• **Document extract**
For the wrath of God is revealed from heaven against all ungodliness and unrighteousness of men, who by their unrighteousness suppress the truth. For what can be known about God is plain to them, because God has shown it to them. For his invisible attributes, namely, his eternal power and divine nature, have been clearly perceived, ever since the creation of the world, in the things that have been made. So they are without excuse.
“Without excuse.” That’s a powerful revelation. “In the things that have been made”, God’s “invisible attributes, namely, His eternal power and divine nature have been clearly perceived, ever since the creation of the world.” In other words, God is obviously there, and who He is, is obvious as well, due to the mere fact of our conscious existence. So why do we (man), in general, ignore God and who He is? Because of unrighteousness we “suppress the truth.” We suppress the truth about someone we know, someone we have “clearly perceived”, and most of the time we completely ignore that someone altogether. Sound familiar? I’m guilty.

• **Given information**
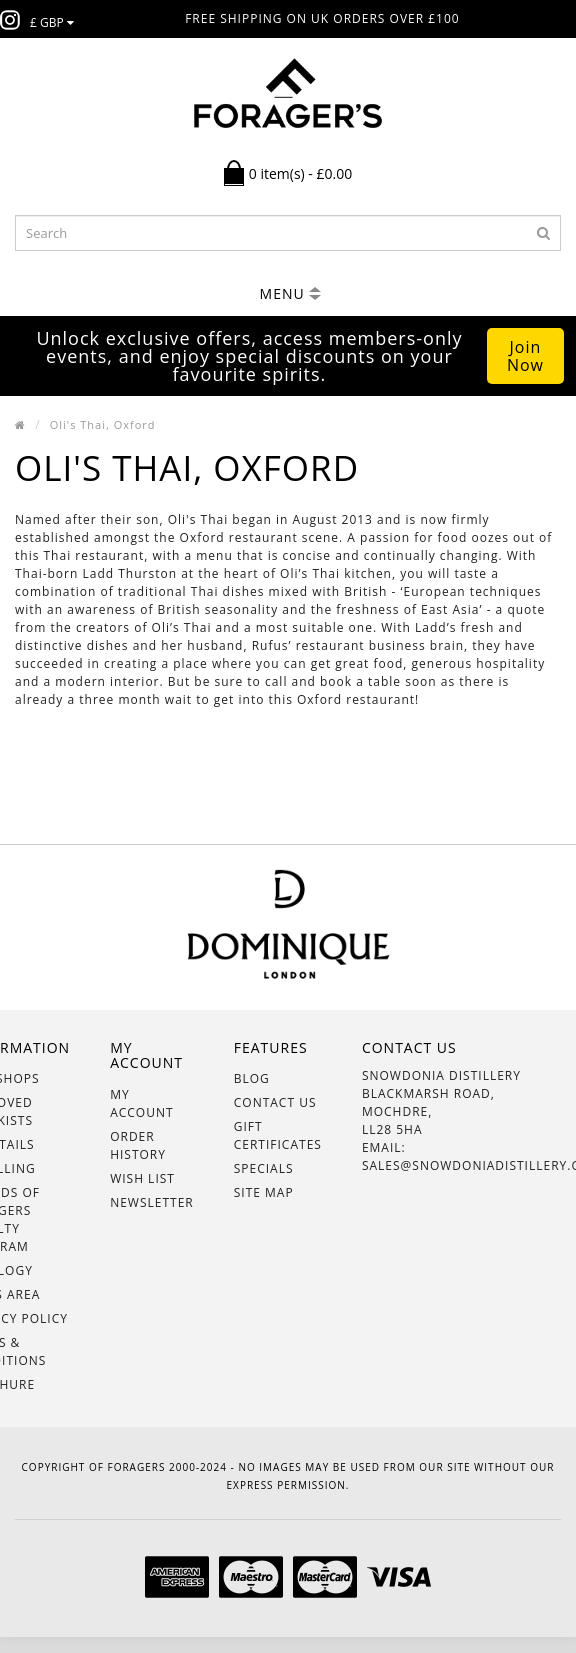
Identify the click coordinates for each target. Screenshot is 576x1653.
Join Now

==

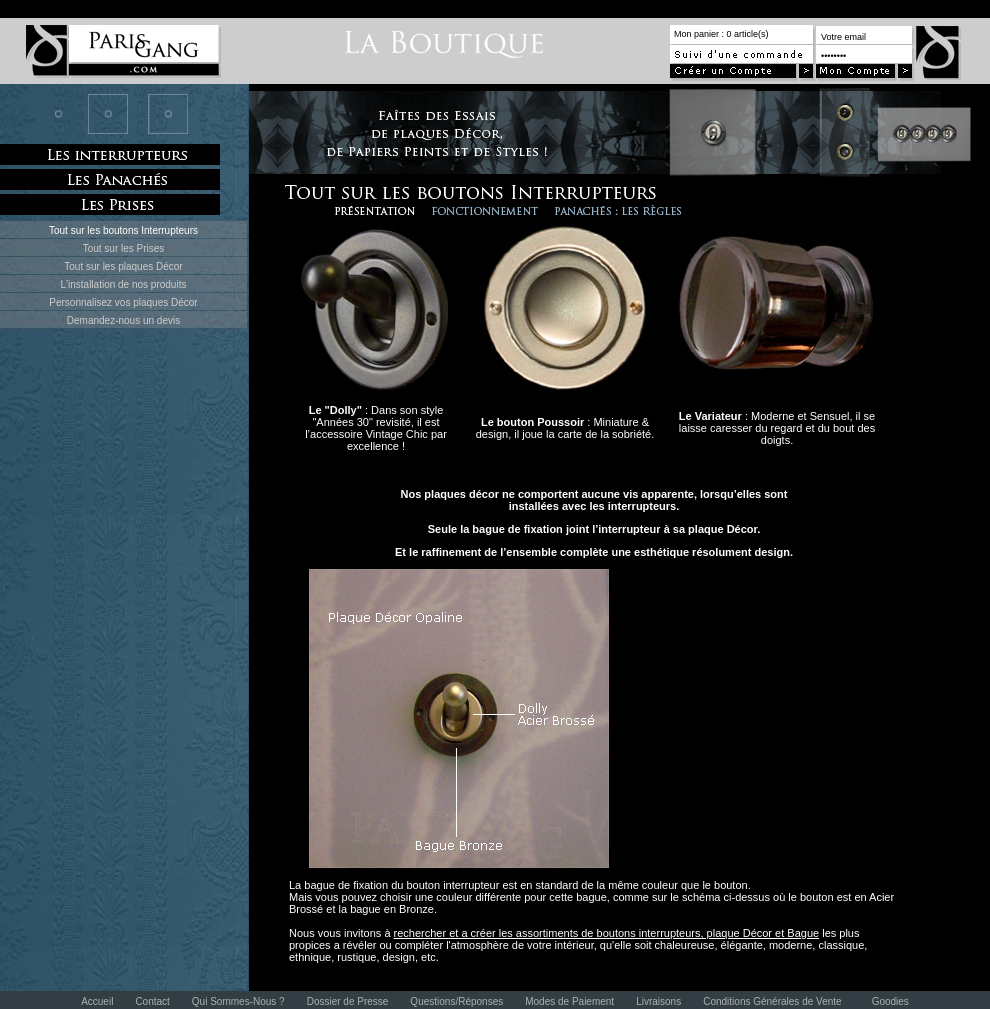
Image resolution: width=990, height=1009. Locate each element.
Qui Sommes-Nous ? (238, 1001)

• **Challenge 1**
Decide whether each statement agrees with the reflection on God's invisible attributes. Answer yes or no for each, and quote the words of the text that decide it.
(a) God's invisible attributes have been perceived only since a point later than the creation of the world.
(b) The reflection holds that people suppress the truth because of unrighteousness.
(c) The writer claims to be free of the fault of ignoring God.
• **Challenge 2**
List every phrase that the second paragraph of the reflection on God's invisible attributes places within quotation marks.
• **Challenge 3**
Carry on the reflection on God's invisible attributes from the point where it stops.
The records have no connection to the reflection on God's invisible attributes.

• **Output 1**
(a) No: "ever since the creation of the world"
(b) Yes: "Because of unrighteousness we “suppress the truth.”"
(c) No: "I’m guilty."

• **Output 2**
- Without excuse.
- In the things that have been made
- invisible attributes, namely, His eternal power and divine nature have been clearly perceived, ever since the creation of the world.
- suppress the truth.
- clearly perceived

• **Output 3**
I’ve been attending a men’s Bible study which focuses on spiritual leadership in the home. It’s mostly a gathering of homeschool dad’s. The point of the meetings is to encourage us to take a serious look at what type of husbands and fathers we really are and to take an inventory of where our wives and children are at regarding their relationship with Christ, and it’s been an edifying experience. When writing to the Corinthian church, Paul encourages the Christian to:
2 Corinthians 13:5-8
Examine yourselves, to see whether you are in the faith. Test yourselves. Or do you not realize this about yourselves, that Jesus Christ is in you? —unless indeed you fail to meet the test! I hope you will find out that we have not failed the test. But we pray to God that you may not do wrong—not that we may appear to have met the test, but that you may do what is right, though we may seem to have failed. For we cannot do anything against the truth, but only for the truth.
It’s always good to take inventory. It’s always important to know where one is spiritually, relationally, character wise, the list goes on and on. (I encourage you to do the same, and be honest with yourself. Or, what’s the point, right?)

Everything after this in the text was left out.